Jeder Zweite macht’s, doch fast niemand würde tolerieren, wenn es einem selbst passiert – der Seitensprung. Am Ende bleibt nur die Frage übrig: Warum werden so viele Menschen untreu? Und was sollen wir tun, wenn’s passiert?

Der Vorsatz: was du nicht willst, was man dir tut … , scheint beim Thema Untreue gern vergessen zu werden.

Warum werden wir untreu? Und was kommt danach?

Hastig springt Nicole in die U-Bahn. Puh, gerade noch erwischt! Etwas erhitzt und erschöpft lässt sie sich auf den nächsten freien Platz fallen. Sie kann seinen Körper noch auf ihrem spüren, seine festen, fordernden Berührungen, seine Lippen … die Frau am Nebensitz scheint sie streng zu mustern. „Kann sie es sehen? Ahnt sie, welche schmutzigen Dinge ich gerade noch getan habe?“ – Nicole errötet leicht. Zu Hause angekommen, sitzt ihr Freund vor dem Fernseher. „Armer Schatz. Schon wieder Überstunden gemacht?“ – Er tätschelt sie und gibt ihr einen Kuss auf die Wange. „Ich geh’ mal eben unter die Dusche“, murmelt Nicole. Sie verriegelt die Tür und lauscht nach draußen. Dumpf hört sie das monotone Geräusch des Fernsehers vom anderen Ende der Wohnung. Erst, nachdem sie sich vergewissert hat, allein zu sein, setzt sie sich an den Wannenrand und beginnt zu weinen.
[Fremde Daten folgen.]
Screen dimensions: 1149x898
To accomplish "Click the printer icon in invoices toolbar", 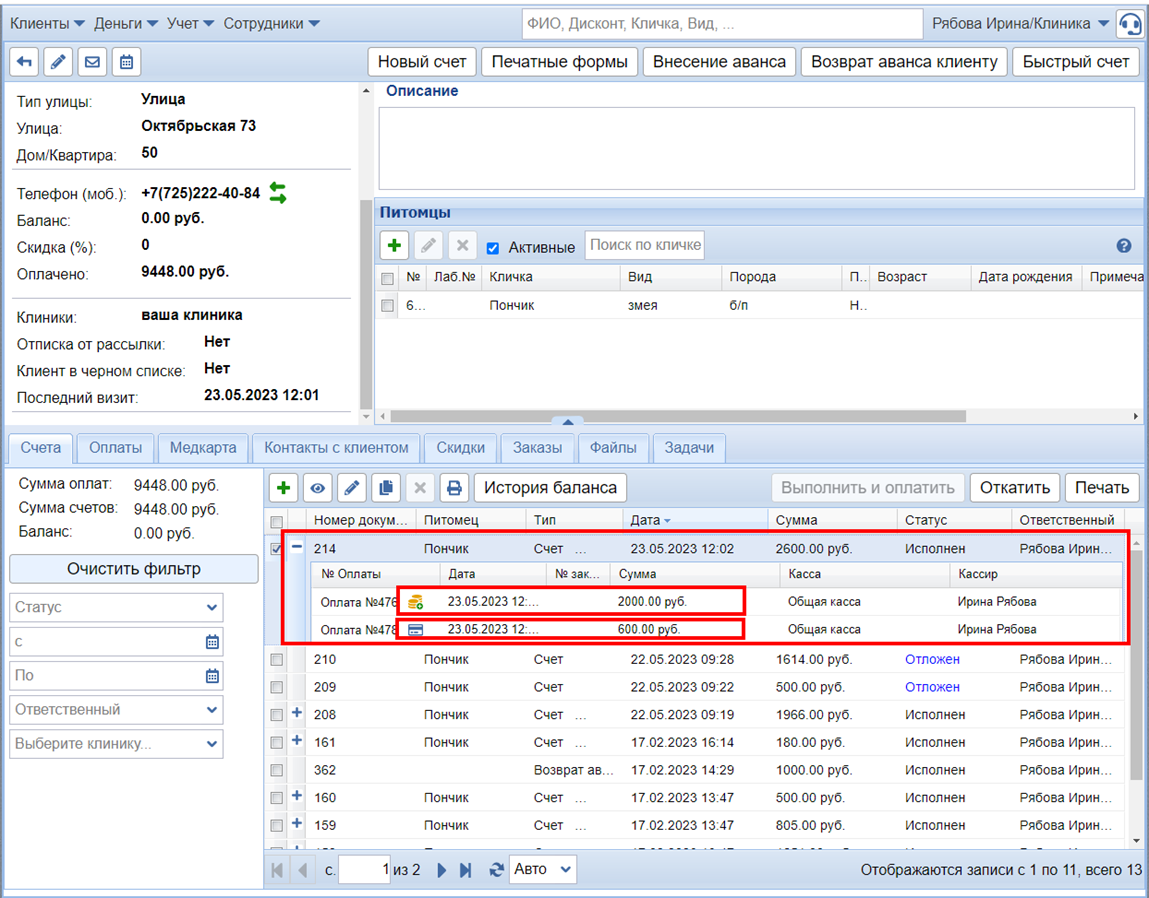I will pyautogui.click(x=454, y=488).
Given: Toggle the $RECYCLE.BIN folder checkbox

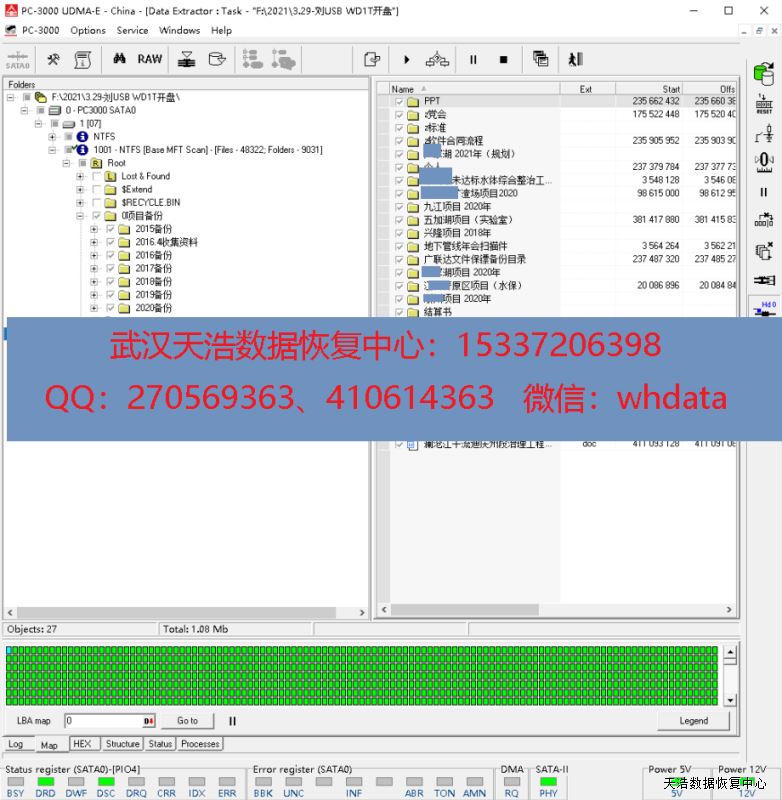Looking at the screenshot, I should click(97, 202).
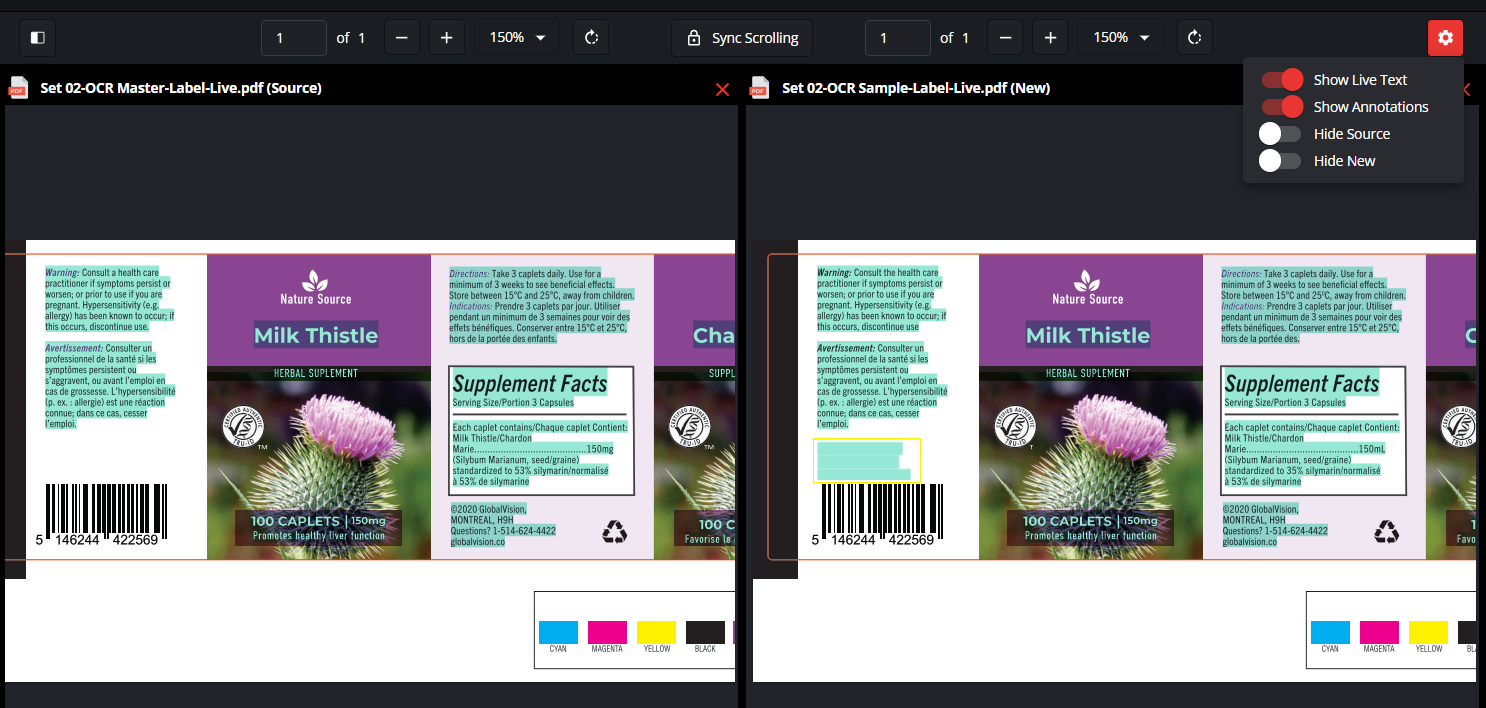The image size is (1486, 708).
Task: Toggle the sidebar panel icon
Action: click(38, 38)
Die Liebe ist monogam, der Mensch ist es nicht

Viele von uns wissen, wie es sich anfühlt, die erste große Liebe zu betrügen. Es passiert in schäbigen Hotelzimmern oder auf der Couch eines Bekannten; meist verbunden mit dem einen oder anderen Gläschen zu viel, einem Gefühl von Leichtigkeit oder auch von Rache. 90 Prozent der Österreicher wünschen sich absolute Treue, doch jeder Zweite betrügt mindestens einmal im Leben seinen Partner. „Die meisten wünschen sich, dass diese Beziehung ihnen alles bietet, eine emotionale Heimat, Stabilität und sexuelle Erfüllung. Die Liebe ist zwar monogam, nur der Mensch ist es nicht“, so der Paartherapeut Klaus Heer in der Zeit.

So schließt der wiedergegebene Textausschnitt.